- PROBLEM TO WORK ON -
Take the entries that follow and return only the lines from the one with "Go to My Transactions" through the final line, leaving every picture behind.

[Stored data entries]
_____

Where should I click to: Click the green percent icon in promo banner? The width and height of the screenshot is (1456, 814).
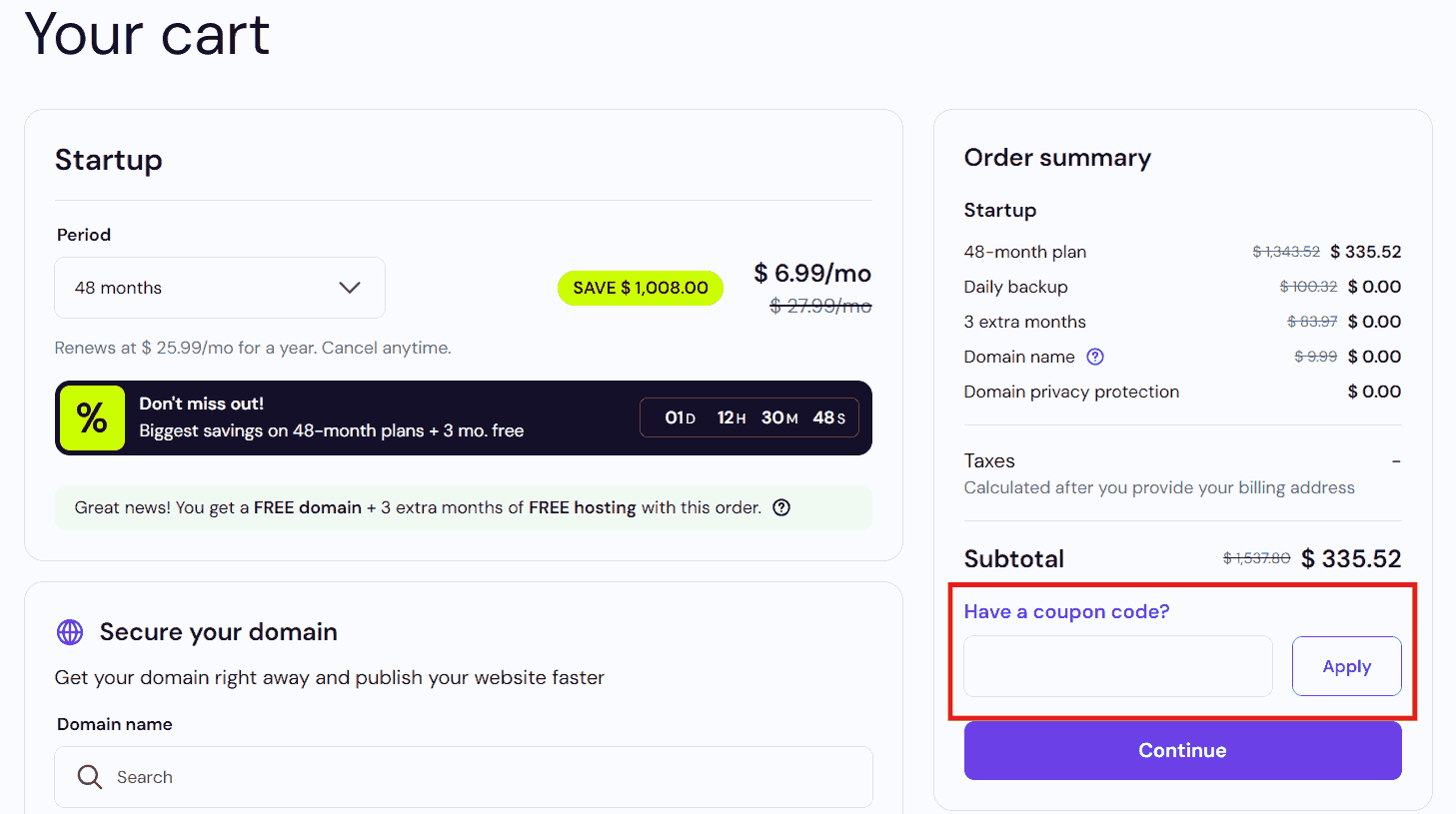point(92,417)
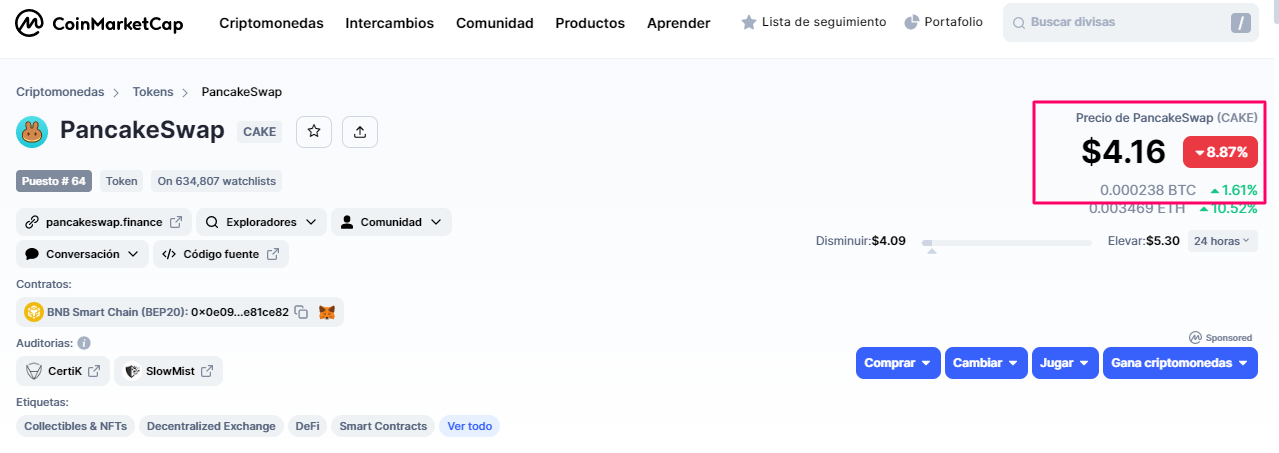1279x453 pixels.
Task: Change the 24 horas time range
Action: 1222,241
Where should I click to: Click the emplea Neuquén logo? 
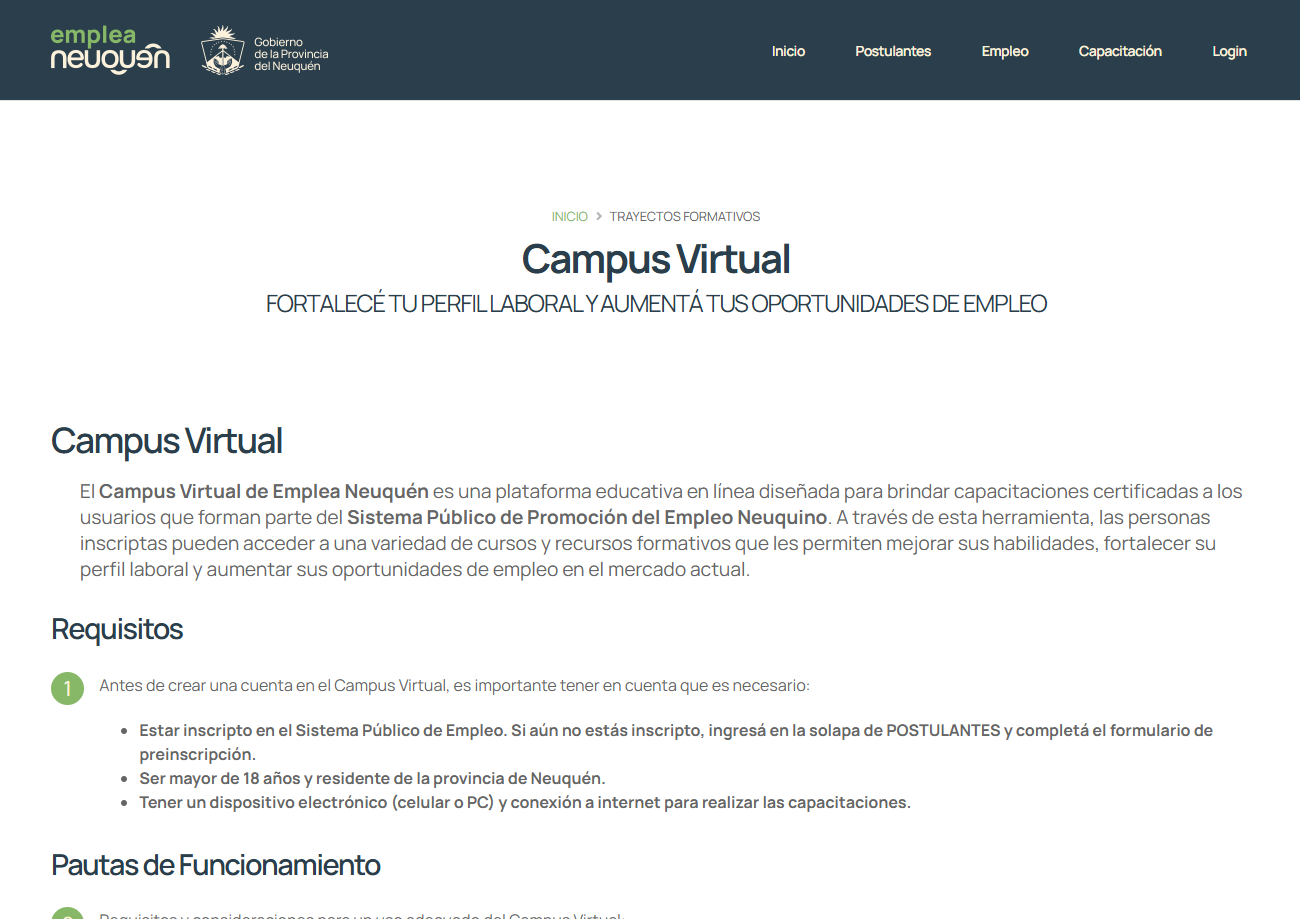(110, 50)
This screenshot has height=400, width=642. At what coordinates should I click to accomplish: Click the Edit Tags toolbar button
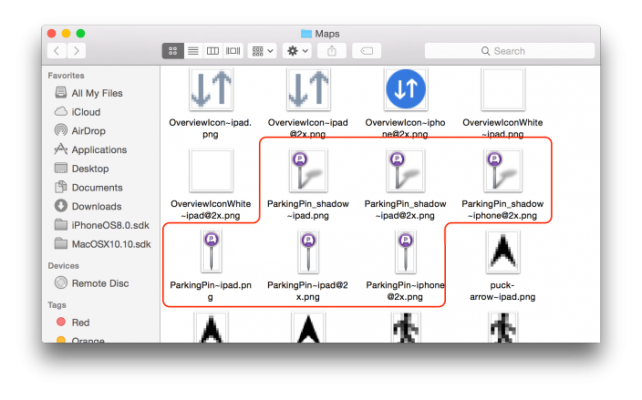click(x=366, y=50)
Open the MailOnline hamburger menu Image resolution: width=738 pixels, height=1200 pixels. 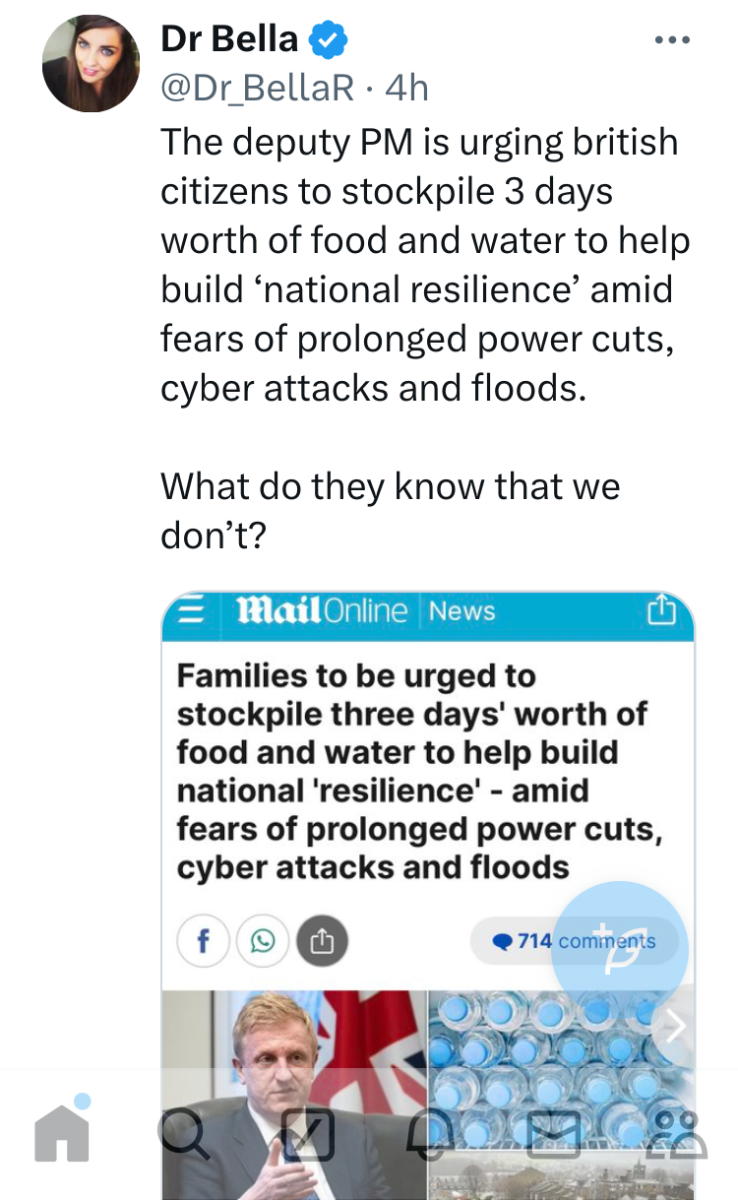[190, 610]
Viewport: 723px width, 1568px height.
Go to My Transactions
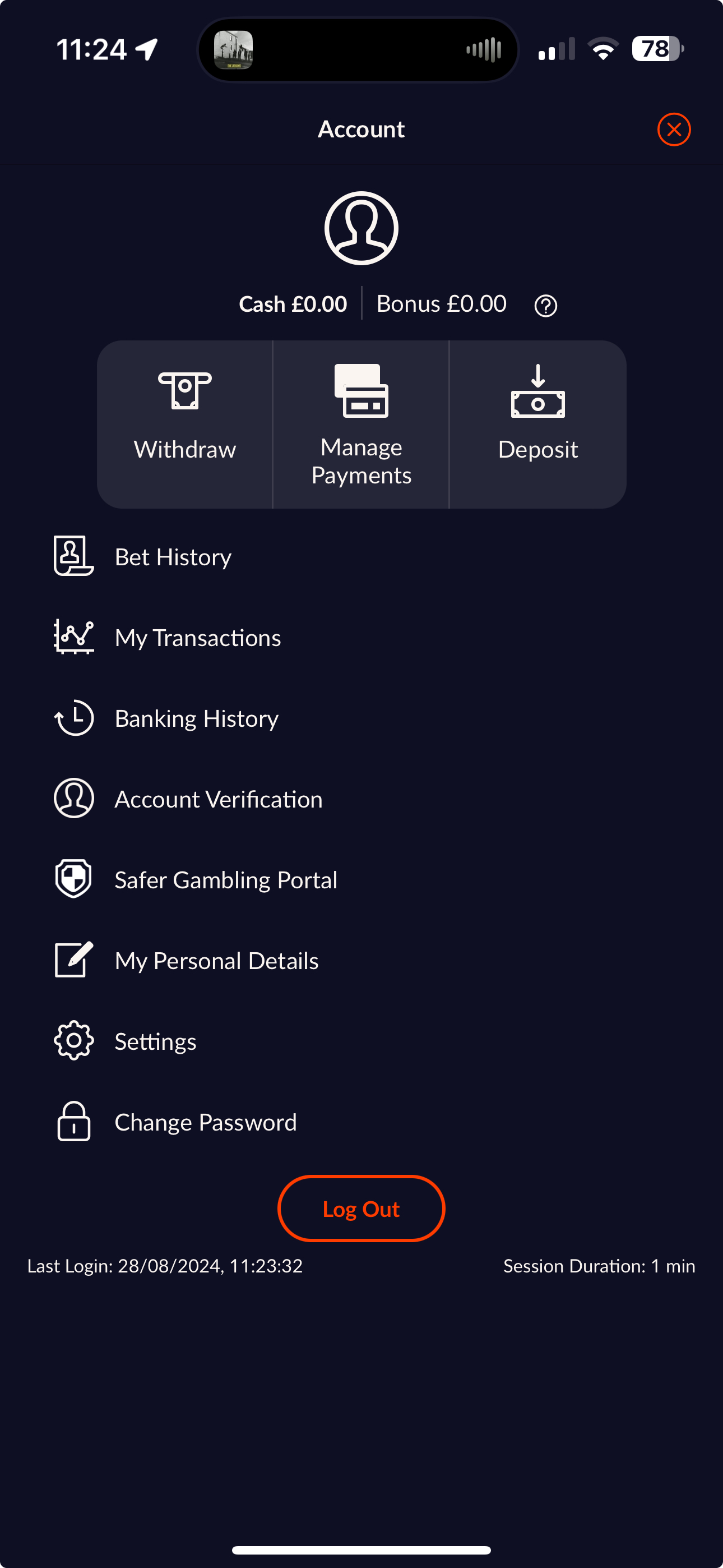point(197,638)
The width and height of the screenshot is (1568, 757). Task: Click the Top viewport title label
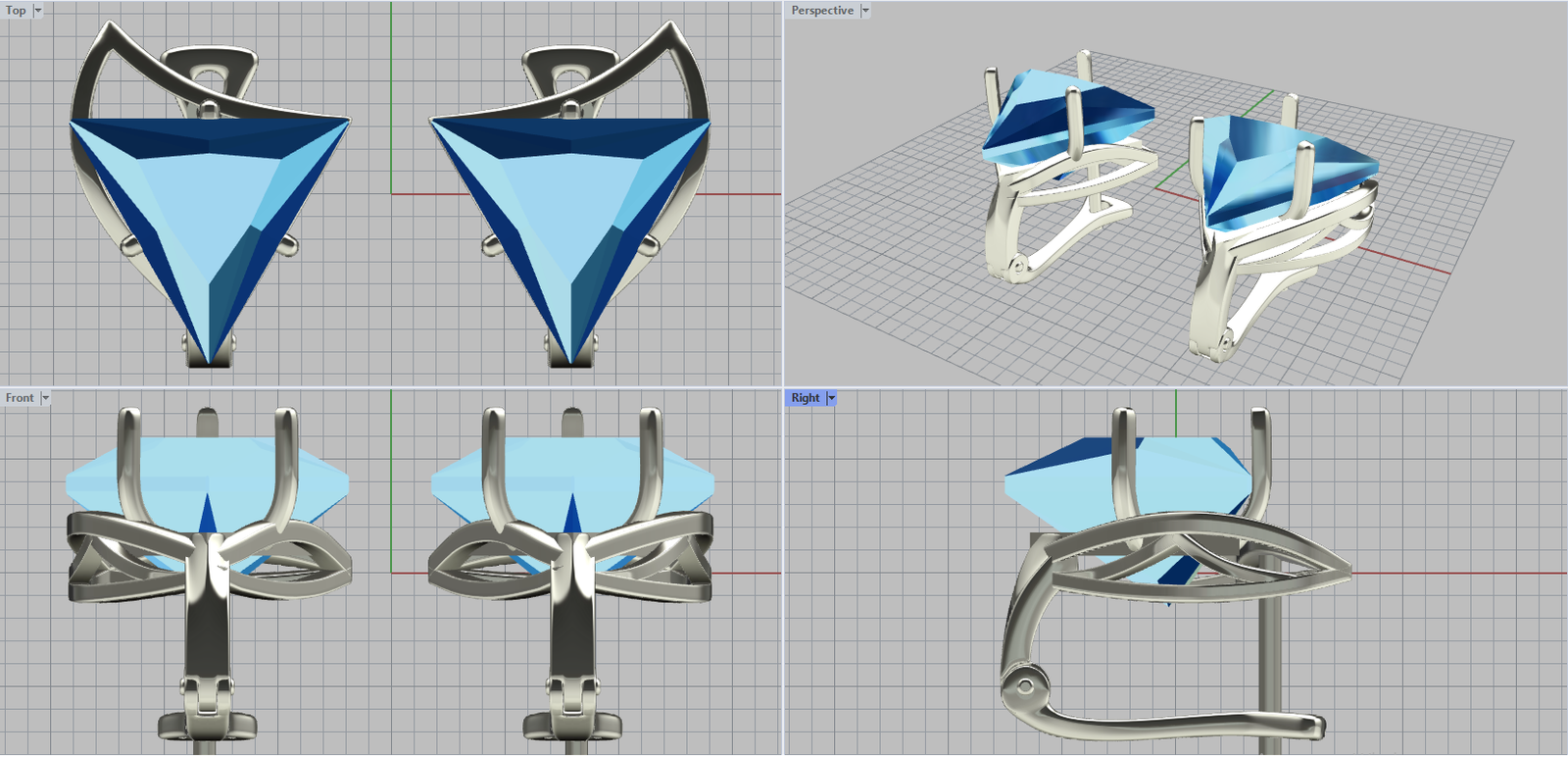tap(17, 11)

_____

- SOLUTION BELOW -
Go to My Transactions
point(197,638)
The width and height of the screenshot is (1568, 757). Task: Click the Top viewport title label
tap(17, 11)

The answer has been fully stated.